» **练习要求**:
(A) 请打印节选文本中的一段，从“Description”开始，到“digit is k.”结束。
(B) 根据节选文本回答下列问题：
(i) 作者昨天和前天加起来一共做了多少道题？
(ii) 这道题的时间限制是多少？
(iii) 输入中 n 和 k 的取值范围分别是什么？

» **节选文本**:

....

重写了PKU2897“Dramatic Multiplications”,AC了,重写后思路很清晰,果然不一样!


最近几天比较少更新Blog,原因是因为我连QQ都无法连上。昨天和前天加起来一共做了14道题,都是在zju的。因为我有zju的离线文件。可是最后在PKU上只AC了三道,加上我重写的这一道,一共AC了4道。我数了下,我还有8道提交了没AC。

我的程序代码:

/*
Dramatic Multiplications
Time Limit:1000MS  Memory Limit:65536K
Total Submit:714 Accepted:216

Description
Hassan, helping with his younger brother's homework, found out that when you multiply 102564 by 4, its right-most digit moves to the left, and the other digits move one position to the right; i.e. 4 * 102564 = 410256. We call a number that has this property when multiplied by n, an n-dramatic number. For instance, 102564 and 128205 are both 4-dramatic. Given two one-digit numbers n and k, the goal is to find the smallest n-dramatic number that its rightmost digit is k.

Input
On the first line of the input, there is an integer t, which is the number of cases that follow. Each test case, is on a line by itself, and contains two integers n and k, where 1 <= n <= 9, and 1 <= k <= 9.

....

» **数据记录**:
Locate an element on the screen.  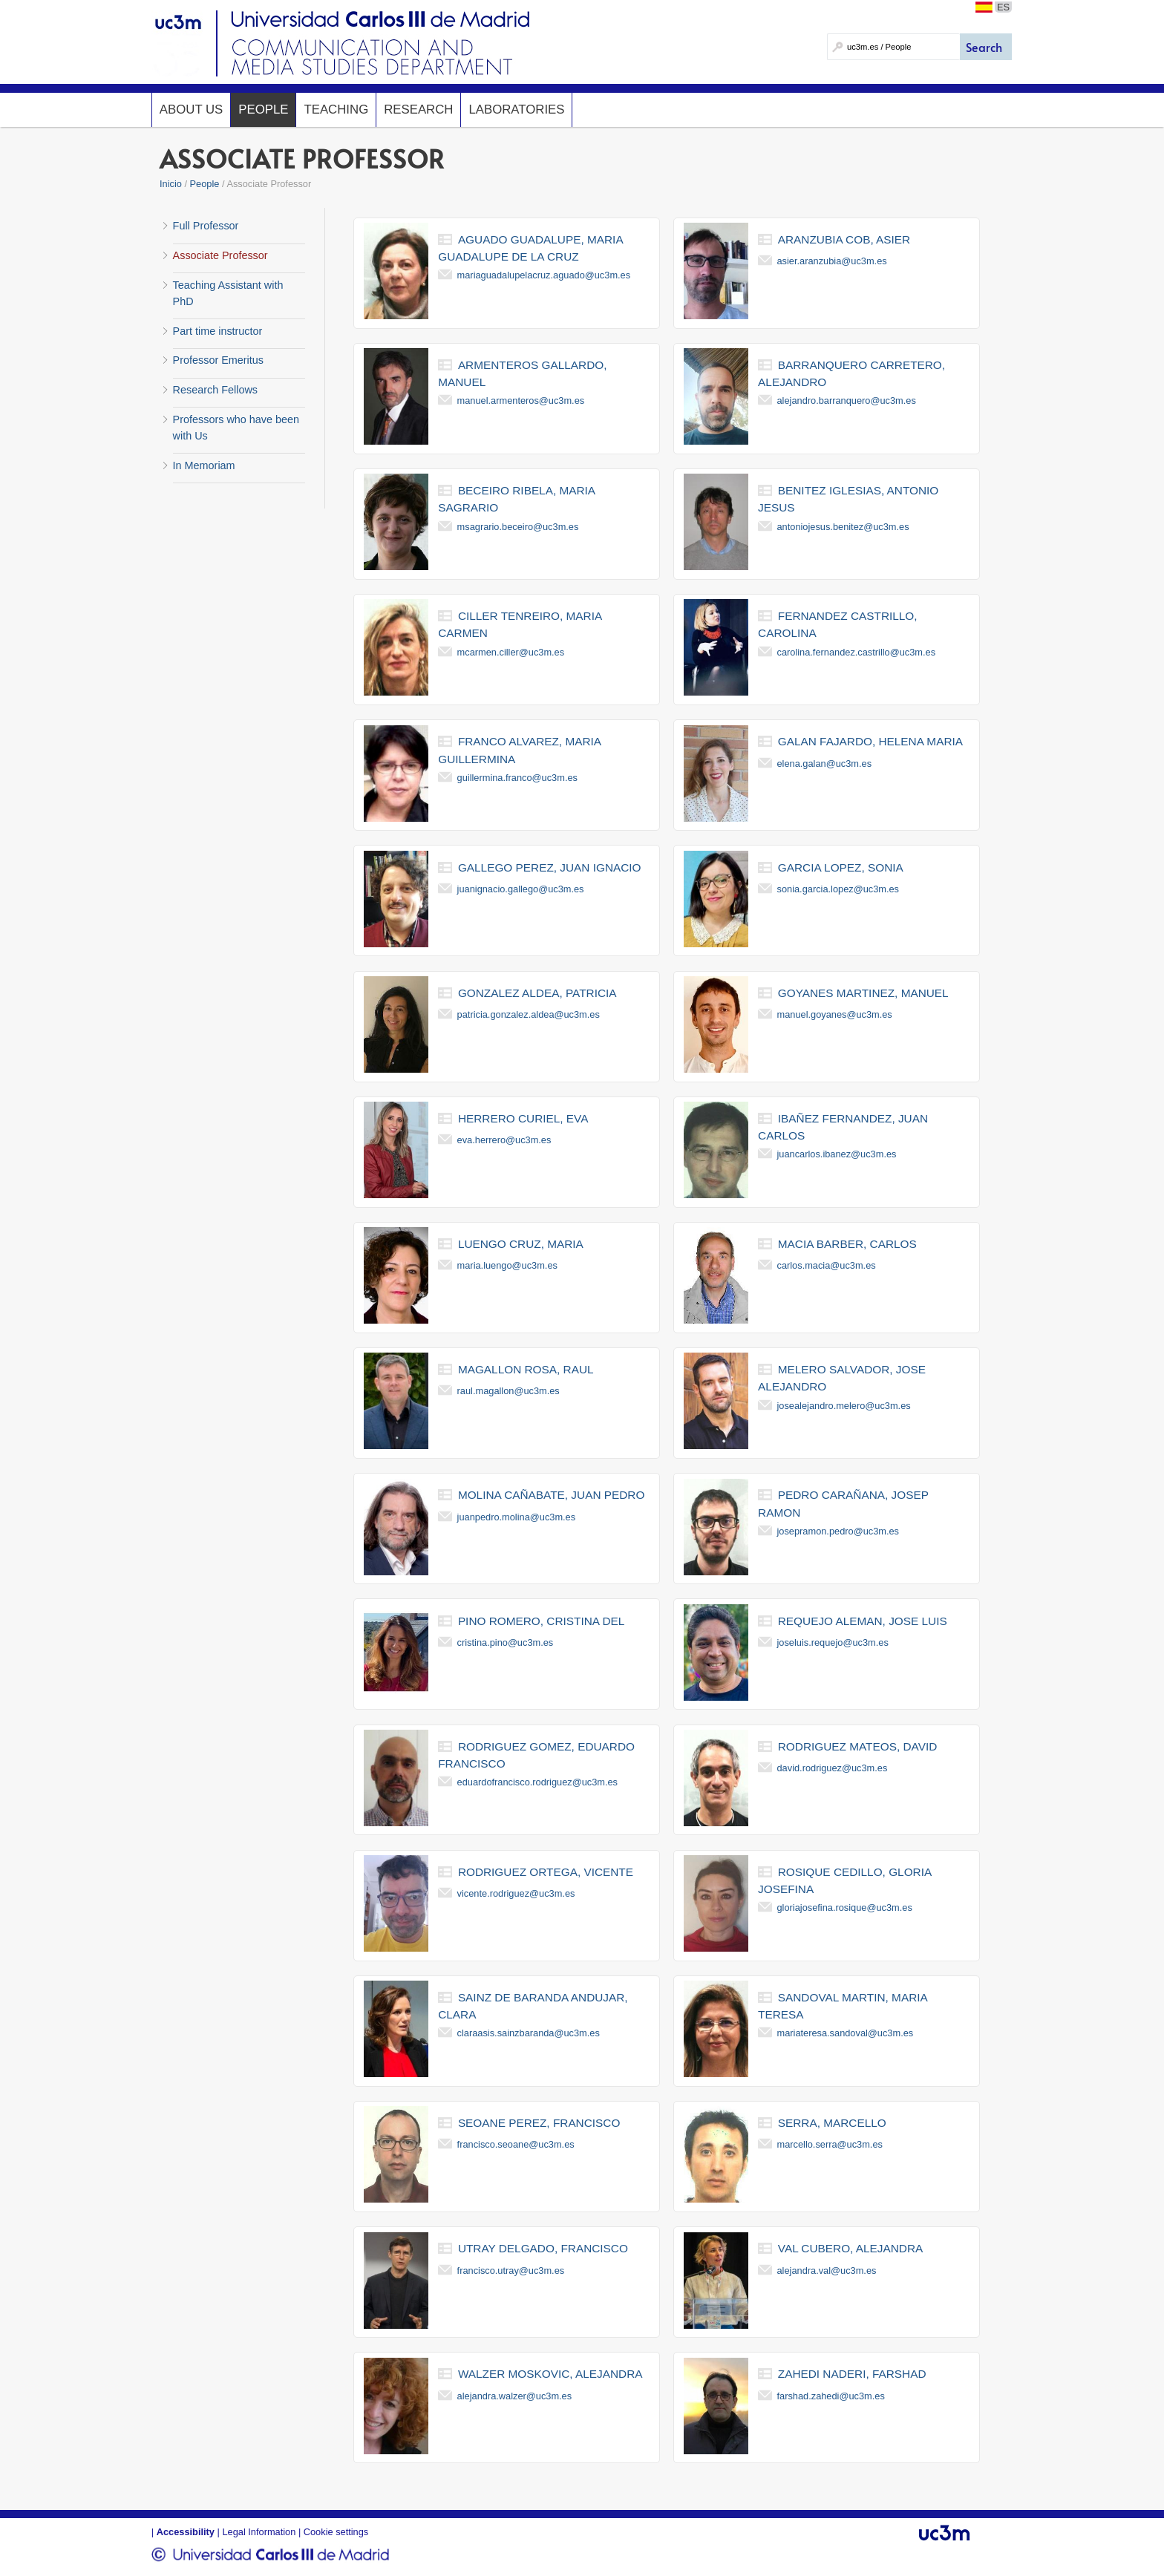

....

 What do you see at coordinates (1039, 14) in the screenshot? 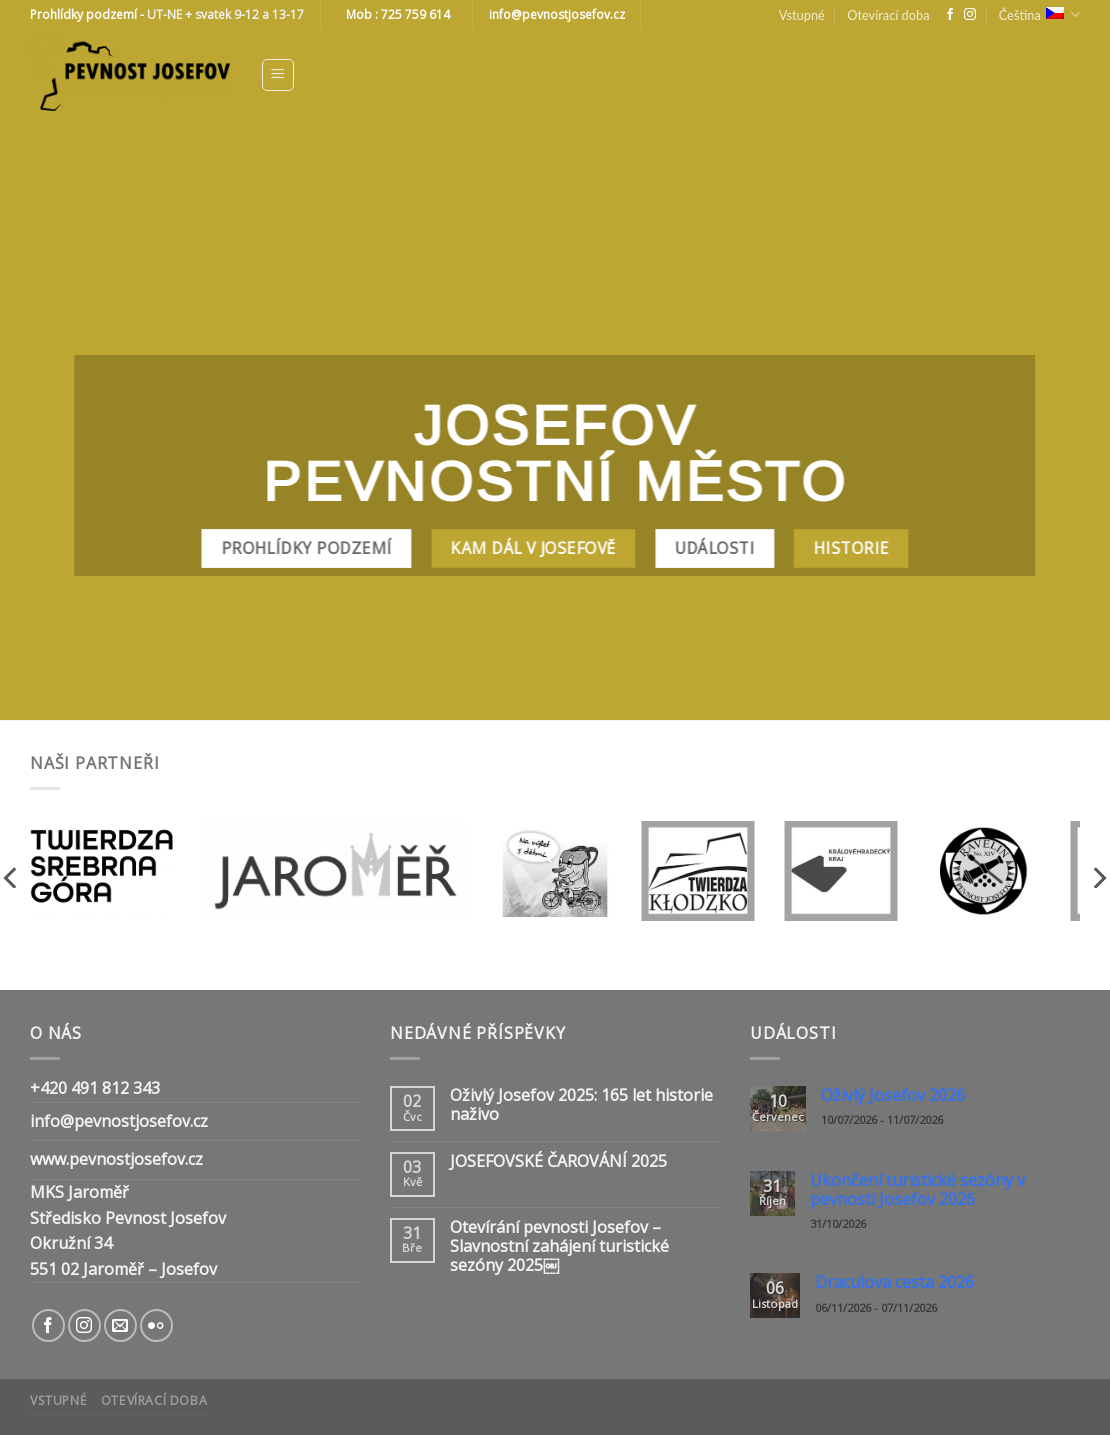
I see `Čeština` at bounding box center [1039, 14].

....

» **各题解答**:
(A)
Description
Hassan, helping with his younger brother's homework, found out that when you multiply 102564 by 4, its right-most digit moves to the left, and the other digits move one position to the right; i.e. 4 * 102564 = 410256. We call a number that has this property when multiplied by n, an n-dramatic number. For instance, 102564 and 128205 are both 4-dramatic. Given two one-digit numbers n and k, the goal is to find the smallest n-dramatic number that its rightmost digit is k.

(B)
(i) 一共做了14道题。
(ii) 时间限制是1000MS。
(iii) n 的范围是 1 <= n <= 9，k 的范围是 1 <= k <= 9。